§ Исходный текст

И в довершении ко всему порадовали нас вершители судеб сообщением о том, что за выражение собственного мнения об исходе Второй мировой войны у нас будут теперь сажать. Разве не так? Ведь как это понимать — «за отрицание победы»? Ее никто не отрицает, подписанная капитуляция и взятие Берлина — это исторический факт. Так с чем же предстоит бороться готовящемуся закону? Не иначе как с изложением сути событий, не совпадающим с официальной концепцией. Этот закон грозит пополнить количество политзаключенных в российских тюрьмах, поразить общество страхом и ложью, парализовать волю добросовестных исследователей и ученых, докапывающихся до суровой исторической правды. Одно дело — отмечать День победы искренне, по собственной воле. И совсем другое — по принуждению, с осознанием того, что любые сомнения твои, высказанные вслух, уголовно наказуемы. Нас возвращают назад — к безликому официозу тоталитарного прошлого.
Но правды не заглушить, времени вспять не повернуть. Наша история — не цепь торжеств и побед, наша история горька и трагична. И не избежать нам новых крушений и бед, если мы позволим казенной пропаганде заглушить в себе память, если не найдем места глубокому осмыслению прошлого и прозрению настоящего в свете человечности, совести и покаяния.

§ Перечень заданий
1. Ответьте на вопросы по исходному тексту.
(a) Какие два события названы историческим фактом?
(b) К чему, по утверждению автора, нас возвращают?
(c) В свете каких понятий следует осмыслять прошлое и настоящее?
2. Перечислите все последствия, которыми, согласно исходному тексту, грозит готовящийся закон.
Строки представляют собой самостоятельный материал, не связанный с исходным текстом.

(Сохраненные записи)
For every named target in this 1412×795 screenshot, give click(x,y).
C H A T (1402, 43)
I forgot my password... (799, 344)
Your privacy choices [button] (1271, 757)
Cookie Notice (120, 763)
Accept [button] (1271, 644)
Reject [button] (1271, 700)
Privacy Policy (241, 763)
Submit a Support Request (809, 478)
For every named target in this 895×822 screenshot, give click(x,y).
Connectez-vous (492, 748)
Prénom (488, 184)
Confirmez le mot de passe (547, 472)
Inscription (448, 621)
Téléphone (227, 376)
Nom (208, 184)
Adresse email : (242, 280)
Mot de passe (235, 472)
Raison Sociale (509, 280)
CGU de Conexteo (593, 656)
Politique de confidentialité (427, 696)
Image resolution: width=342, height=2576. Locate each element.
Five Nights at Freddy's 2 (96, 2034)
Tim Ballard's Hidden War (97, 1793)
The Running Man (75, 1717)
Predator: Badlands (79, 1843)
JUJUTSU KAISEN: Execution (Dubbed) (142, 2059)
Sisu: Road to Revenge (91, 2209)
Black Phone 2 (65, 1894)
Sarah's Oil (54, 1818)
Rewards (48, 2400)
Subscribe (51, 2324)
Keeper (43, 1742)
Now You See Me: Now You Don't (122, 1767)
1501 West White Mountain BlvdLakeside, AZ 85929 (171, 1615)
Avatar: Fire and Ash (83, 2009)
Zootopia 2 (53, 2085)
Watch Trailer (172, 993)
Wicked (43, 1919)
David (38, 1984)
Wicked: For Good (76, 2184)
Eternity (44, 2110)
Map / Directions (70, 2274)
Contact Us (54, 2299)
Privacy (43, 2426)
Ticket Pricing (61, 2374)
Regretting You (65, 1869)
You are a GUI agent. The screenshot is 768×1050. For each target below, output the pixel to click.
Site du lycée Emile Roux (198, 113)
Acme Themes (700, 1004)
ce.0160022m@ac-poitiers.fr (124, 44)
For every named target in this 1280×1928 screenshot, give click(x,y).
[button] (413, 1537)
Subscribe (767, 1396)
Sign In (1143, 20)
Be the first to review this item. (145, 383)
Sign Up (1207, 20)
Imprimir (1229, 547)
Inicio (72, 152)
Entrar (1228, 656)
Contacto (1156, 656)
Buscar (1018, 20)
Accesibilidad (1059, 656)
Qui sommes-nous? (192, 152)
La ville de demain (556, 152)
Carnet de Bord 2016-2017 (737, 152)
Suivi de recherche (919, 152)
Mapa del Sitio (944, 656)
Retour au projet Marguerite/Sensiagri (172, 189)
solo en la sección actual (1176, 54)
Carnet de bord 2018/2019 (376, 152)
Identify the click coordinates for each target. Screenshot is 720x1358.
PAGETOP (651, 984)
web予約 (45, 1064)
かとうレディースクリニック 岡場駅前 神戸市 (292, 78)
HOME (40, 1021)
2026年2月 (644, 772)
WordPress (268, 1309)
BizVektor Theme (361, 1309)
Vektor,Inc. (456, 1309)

§ Ответы
1.
(a) Подписанная капитуляция и взятие Берлина.
(b) К безликому официозу тоталитарного прошлого.
(c) Человечности, совести и покаяния.

2.
- Пополнить количество политзаключенных в российских тюрьмах.
- Поразить общество страхом и ложью.
- Парализовать волю добросовестных исследователей и ученых, докапывающихся до суровой исторической правды.